I have been a VERY loyal Starbucks customer for many years, as anyone who knows me will attest. I say good things about them.  I am a brand ambassador for them.  I go to Starbucks every day, though I took a few months off for health reasons at the end of last year.

My drink for the past couple of years has been a "triple short no-whip mocha" which seems to fall into the cracks of their policies, because I like a small amount of milk, but it costs as much as a Venti with 3 shots.  I pay $4.65 for an 8-ounce coffee drink.  Every day.  By conservative estimate, I spend about $1500/year at Starbucks.

But that's not what I'm pissed about.  That's just background.

A few years back, I bought a Gold Card when they cost $25.  It gave me a 10% discount on all purchases.  I loved it.

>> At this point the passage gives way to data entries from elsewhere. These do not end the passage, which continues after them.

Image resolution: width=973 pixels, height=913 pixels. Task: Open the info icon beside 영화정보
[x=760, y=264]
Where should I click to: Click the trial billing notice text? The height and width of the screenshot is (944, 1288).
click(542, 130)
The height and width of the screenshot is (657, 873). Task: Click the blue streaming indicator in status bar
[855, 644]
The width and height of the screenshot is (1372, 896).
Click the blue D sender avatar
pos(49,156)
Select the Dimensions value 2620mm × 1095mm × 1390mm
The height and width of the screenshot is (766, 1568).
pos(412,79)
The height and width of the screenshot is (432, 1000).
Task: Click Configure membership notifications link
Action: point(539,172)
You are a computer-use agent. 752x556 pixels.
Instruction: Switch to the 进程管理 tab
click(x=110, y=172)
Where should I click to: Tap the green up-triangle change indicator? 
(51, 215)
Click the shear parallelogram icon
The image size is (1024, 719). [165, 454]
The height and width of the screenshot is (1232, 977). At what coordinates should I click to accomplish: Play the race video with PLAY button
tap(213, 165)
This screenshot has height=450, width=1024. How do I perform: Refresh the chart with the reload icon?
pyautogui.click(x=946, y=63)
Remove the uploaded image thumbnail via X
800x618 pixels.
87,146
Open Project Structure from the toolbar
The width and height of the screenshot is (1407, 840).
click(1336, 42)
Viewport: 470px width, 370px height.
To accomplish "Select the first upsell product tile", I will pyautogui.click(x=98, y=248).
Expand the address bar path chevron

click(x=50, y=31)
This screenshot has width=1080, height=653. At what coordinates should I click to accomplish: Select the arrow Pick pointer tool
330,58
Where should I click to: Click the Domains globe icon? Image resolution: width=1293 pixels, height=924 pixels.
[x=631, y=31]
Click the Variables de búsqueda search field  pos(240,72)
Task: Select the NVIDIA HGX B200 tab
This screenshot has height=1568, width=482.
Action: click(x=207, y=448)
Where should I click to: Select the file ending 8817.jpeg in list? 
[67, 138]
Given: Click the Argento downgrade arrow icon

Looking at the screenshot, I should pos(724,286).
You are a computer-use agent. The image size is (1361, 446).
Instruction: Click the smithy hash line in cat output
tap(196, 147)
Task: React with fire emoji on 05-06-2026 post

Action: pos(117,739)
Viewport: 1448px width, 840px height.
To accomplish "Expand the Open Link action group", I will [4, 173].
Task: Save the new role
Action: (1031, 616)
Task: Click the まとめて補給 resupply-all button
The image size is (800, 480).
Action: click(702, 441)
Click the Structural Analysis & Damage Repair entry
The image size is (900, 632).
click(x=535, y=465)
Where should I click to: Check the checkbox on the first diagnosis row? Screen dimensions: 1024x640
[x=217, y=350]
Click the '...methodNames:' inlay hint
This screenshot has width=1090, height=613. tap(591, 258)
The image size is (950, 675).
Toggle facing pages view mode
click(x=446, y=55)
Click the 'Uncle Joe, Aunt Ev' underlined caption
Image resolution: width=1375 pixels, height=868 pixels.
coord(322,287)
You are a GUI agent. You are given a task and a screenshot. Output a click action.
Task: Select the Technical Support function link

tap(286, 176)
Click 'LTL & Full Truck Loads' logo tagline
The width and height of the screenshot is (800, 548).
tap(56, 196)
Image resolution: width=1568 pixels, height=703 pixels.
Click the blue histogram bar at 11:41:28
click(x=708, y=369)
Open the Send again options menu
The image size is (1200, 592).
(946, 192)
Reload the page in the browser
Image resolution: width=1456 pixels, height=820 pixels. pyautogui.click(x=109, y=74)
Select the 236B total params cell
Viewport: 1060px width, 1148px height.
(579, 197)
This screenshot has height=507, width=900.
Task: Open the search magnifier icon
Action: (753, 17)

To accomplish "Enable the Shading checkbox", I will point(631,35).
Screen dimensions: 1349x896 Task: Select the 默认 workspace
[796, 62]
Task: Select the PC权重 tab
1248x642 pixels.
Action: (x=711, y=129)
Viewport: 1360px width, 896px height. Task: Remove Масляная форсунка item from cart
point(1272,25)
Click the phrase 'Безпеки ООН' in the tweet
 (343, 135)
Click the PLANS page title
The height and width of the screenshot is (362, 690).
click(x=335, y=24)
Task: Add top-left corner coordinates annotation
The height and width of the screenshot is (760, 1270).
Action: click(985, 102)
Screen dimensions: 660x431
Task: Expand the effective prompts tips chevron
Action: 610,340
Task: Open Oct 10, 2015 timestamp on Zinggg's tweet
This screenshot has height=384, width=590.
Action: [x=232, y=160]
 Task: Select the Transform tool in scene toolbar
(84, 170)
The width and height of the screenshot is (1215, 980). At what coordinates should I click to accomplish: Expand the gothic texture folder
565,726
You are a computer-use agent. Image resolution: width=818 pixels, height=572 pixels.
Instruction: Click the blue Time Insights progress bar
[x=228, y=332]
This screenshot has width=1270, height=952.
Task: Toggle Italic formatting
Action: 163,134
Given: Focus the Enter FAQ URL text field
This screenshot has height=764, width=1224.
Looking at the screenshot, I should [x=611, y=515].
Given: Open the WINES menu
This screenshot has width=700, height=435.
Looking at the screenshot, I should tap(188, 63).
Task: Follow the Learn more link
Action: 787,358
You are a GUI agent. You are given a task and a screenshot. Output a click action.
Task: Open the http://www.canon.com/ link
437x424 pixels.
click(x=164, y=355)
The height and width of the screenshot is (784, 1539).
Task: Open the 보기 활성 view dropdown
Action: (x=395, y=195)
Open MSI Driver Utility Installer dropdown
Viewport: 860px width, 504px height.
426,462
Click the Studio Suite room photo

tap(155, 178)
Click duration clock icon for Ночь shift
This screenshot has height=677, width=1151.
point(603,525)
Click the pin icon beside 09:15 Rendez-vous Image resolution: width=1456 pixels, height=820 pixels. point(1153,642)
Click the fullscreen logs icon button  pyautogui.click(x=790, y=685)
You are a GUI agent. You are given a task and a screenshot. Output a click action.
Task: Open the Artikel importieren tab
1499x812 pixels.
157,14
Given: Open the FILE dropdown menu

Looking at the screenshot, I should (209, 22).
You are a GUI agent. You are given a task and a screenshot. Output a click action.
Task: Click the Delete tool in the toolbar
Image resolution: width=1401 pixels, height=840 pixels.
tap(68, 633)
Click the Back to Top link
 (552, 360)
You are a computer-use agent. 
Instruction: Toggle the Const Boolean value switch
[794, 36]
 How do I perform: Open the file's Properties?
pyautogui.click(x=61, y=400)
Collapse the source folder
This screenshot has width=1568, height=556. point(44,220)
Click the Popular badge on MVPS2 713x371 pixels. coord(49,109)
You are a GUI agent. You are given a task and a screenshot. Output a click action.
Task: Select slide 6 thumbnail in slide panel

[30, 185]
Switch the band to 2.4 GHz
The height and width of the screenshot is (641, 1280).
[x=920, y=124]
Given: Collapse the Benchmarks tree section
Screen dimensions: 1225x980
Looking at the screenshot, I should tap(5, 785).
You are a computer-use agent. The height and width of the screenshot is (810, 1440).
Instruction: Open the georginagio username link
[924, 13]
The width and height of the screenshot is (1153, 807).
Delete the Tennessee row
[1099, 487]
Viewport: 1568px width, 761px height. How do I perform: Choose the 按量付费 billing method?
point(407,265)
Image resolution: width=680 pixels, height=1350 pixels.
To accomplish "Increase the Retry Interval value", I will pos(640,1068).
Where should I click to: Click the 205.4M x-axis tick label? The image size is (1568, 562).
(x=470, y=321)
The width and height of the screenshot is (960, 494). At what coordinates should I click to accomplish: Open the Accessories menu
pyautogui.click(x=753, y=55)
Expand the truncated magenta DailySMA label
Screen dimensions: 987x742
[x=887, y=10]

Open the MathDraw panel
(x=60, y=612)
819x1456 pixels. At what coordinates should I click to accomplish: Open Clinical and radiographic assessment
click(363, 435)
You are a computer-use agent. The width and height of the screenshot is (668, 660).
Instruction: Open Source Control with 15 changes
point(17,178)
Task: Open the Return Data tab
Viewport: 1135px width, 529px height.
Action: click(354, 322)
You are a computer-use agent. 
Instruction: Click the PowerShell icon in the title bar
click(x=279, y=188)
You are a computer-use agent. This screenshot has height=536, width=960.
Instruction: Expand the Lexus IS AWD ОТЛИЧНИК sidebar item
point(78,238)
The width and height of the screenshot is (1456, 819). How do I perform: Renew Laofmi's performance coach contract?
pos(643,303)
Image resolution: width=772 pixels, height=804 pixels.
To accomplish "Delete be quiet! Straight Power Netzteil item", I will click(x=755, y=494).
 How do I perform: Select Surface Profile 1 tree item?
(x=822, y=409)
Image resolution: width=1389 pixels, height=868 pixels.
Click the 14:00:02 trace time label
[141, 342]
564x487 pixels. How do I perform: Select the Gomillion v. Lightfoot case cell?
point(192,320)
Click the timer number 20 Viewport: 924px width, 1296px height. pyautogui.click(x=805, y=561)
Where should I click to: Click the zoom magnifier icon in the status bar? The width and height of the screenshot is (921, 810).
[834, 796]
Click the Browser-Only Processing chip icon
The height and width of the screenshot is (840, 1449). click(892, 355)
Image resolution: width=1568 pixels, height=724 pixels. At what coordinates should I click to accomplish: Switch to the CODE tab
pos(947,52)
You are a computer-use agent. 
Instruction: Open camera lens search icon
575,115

Since then, I've watched as they changed the "rewards program" to reward me less and less for my loyalty.  First they got rid of the 10% discount in favor of a free drink every time you bought 10 drinks, but they mailed you a post card to redeem to freebie, knowing that few people would get it together to redeem the post cards. Then it was 12 drinks, now I think it is up to 13 drinks.  But it gets worse.

There now is some kind of minimum threshold you have to meet to maintain "gold status", which is 30 stars within some time frame.  As if somehow I am no longer a "gold customer", which by most retail standards I certainly am.  They have my history in their little computers, since I always use my card (now the app) for my purchases.

Here's what pisses me off.  Yesterday I was getting close to a free drink, I noticed in the little app.  Two more stars to go.  Woo hoo!  Today I bought a $4.65 mocha, a panini sandwich, and a water, and used my app to pay....

I got an incredibly unfriendly alert that popped up and said, "You have failed to meet the minimum criteria to maintain membership.  Your reward stars have been reset to 0."

I stared at it in disbelief.  This is how they reward their best customers!  Gamification is one thing, but actually penalizing me for not earning 30 stars in some arbitrary amount of time -- and how exactly am I supposed to do that if you reset my count to 0?

This is appalling to me, and actually made me upset, right there at the cash register.  I got totally, completely pissed off at Starbucks, and vowed to boycott them.

Is that what you want with your "Rewards" program, Starbucks?  To piss off one of your best customers with your little star program, to the point where he doesn't want to come back into your stores, and will be considering Peet's or some other worthy competitor from now on?

Congratulations to your brain-dead rewards marketing team for totally screwing up what once really did feel like a "gold" program, and made me happy to buy coffee at absurdly inflated prices.  No more.  No more.

[Epilogue/update: 5/2/13]

A friend happened to post something on Starbucks wall at almost the same time yesterday that I posted this, complaining in almost the same way about no longer wanting to remain loyal to Starbucks.  I put a comment on her post, mentioning this blog entry.  I think a Starbucks employee must have read my comment, and this blog post, because I got the below email today.  I am undecided whether or not this suggests great customer service and I am happy again (a possibility) or whether it is impersonal (no actual contact from customer service, just this email) and lame and would not have happened had I not complained publicly.  Whether or not I am Gold is somewhat beside the point -- they need to seriously revisit the reward system because it is not, in fact, set up to reward actual loyal customers; it's more like a video game where you can periodically get a "game over" screen and have to replay the whole level.  Who wants that in a coffee rewards system?

My Starbucks Rewards? Rewards Status Check Balance Reload a Card Send an eGift
Here's to another glowing year at Gold. Raise a mug to celebrate.
Thanks for staying. The 30 Stars you earned keeps you at the Gold level another year. Here's to another year of rewards galore.

You're on a roll, so keep earning those Stars. Another 30 within a year keeps you at Gold level for yet another year. We're hoping this will be a happily ever after type of thing.

[Epilogue/update: 5/22/13]

I've decided I forgive Starbucks, and have reloaded my card twice since posting this article.  The baristas are great, and overall it's a great company.